◆ **Exercise requirements**: Among these records, which lines include "will"? Copy them out.

(Collected data entries)
* * *

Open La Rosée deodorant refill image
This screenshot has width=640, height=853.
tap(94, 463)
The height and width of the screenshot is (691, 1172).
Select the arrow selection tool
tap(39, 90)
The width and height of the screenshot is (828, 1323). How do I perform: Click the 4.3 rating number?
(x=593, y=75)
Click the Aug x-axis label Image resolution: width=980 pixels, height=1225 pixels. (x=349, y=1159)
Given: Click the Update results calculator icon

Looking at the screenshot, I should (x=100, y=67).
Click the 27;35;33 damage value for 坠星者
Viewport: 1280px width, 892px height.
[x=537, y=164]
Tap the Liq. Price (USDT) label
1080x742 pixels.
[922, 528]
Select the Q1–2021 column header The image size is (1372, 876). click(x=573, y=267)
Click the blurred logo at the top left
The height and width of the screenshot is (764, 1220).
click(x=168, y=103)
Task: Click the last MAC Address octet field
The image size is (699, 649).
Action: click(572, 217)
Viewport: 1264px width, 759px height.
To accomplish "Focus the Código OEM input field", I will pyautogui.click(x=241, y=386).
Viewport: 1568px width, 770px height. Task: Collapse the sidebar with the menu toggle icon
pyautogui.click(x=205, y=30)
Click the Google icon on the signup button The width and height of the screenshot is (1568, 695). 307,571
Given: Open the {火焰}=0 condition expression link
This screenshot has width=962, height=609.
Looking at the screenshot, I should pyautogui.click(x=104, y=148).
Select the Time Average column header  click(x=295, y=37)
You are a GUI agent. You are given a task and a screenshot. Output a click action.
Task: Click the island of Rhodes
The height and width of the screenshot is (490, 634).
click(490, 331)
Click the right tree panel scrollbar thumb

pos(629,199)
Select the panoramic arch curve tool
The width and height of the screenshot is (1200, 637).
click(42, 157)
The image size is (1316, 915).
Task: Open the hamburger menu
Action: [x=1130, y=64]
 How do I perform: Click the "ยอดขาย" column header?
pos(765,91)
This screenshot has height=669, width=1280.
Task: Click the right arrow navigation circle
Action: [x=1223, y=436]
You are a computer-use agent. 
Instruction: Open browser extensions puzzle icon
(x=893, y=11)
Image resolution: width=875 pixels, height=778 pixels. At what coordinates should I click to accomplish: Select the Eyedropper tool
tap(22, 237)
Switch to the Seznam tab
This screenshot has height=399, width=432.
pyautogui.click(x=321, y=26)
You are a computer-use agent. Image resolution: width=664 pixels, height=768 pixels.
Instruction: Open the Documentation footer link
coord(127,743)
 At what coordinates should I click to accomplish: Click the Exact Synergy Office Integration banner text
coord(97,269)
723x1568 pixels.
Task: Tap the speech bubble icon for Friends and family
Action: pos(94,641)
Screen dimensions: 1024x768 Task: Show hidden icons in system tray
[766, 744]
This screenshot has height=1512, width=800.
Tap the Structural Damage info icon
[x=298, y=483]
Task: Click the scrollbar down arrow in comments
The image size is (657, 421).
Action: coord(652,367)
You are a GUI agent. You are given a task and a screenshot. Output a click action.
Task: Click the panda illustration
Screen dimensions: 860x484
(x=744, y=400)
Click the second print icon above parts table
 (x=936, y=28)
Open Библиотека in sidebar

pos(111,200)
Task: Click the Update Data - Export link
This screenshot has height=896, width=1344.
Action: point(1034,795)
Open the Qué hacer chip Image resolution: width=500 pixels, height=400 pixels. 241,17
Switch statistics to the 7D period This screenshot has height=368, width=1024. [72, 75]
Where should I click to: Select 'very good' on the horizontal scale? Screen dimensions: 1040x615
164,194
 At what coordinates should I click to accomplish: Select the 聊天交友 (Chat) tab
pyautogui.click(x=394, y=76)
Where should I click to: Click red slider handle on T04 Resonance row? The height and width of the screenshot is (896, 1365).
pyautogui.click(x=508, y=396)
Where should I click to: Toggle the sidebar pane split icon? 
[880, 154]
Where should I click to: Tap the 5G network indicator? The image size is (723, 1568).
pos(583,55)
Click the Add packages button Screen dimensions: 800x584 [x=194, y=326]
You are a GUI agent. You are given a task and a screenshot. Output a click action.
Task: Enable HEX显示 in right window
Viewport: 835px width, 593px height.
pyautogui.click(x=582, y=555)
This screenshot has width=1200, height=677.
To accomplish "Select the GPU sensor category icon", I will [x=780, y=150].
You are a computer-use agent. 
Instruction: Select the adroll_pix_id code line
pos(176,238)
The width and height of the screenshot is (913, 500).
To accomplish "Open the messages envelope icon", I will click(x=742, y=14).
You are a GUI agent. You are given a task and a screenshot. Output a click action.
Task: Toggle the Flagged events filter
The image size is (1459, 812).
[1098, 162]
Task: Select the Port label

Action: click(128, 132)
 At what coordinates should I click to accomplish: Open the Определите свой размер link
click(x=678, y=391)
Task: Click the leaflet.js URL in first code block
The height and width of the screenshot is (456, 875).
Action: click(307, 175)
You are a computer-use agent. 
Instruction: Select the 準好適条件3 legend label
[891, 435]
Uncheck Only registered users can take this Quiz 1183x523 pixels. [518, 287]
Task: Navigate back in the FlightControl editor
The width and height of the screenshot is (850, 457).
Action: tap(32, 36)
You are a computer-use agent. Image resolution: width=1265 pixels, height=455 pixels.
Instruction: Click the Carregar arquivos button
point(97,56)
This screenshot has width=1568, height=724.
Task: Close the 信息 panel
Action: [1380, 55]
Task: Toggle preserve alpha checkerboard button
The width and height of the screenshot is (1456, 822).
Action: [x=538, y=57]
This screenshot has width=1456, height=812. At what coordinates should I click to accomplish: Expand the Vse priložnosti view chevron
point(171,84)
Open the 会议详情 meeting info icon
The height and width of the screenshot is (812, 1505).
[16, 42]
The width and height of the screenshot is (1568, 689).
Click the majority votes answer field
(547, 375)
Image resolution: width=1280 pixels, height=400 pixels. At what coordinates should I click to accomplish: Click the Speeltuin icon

* * *

◆ **Reply to the task**:
To accomplish "Focus the Código OEM input field", I will pyautogui.click(x=241, y=386).
To accomplish "Select the GPU sensor category icon", I will [x=780, y=150].
To accomplish "Open the messages envelope icon", I will click(x=742, y=14).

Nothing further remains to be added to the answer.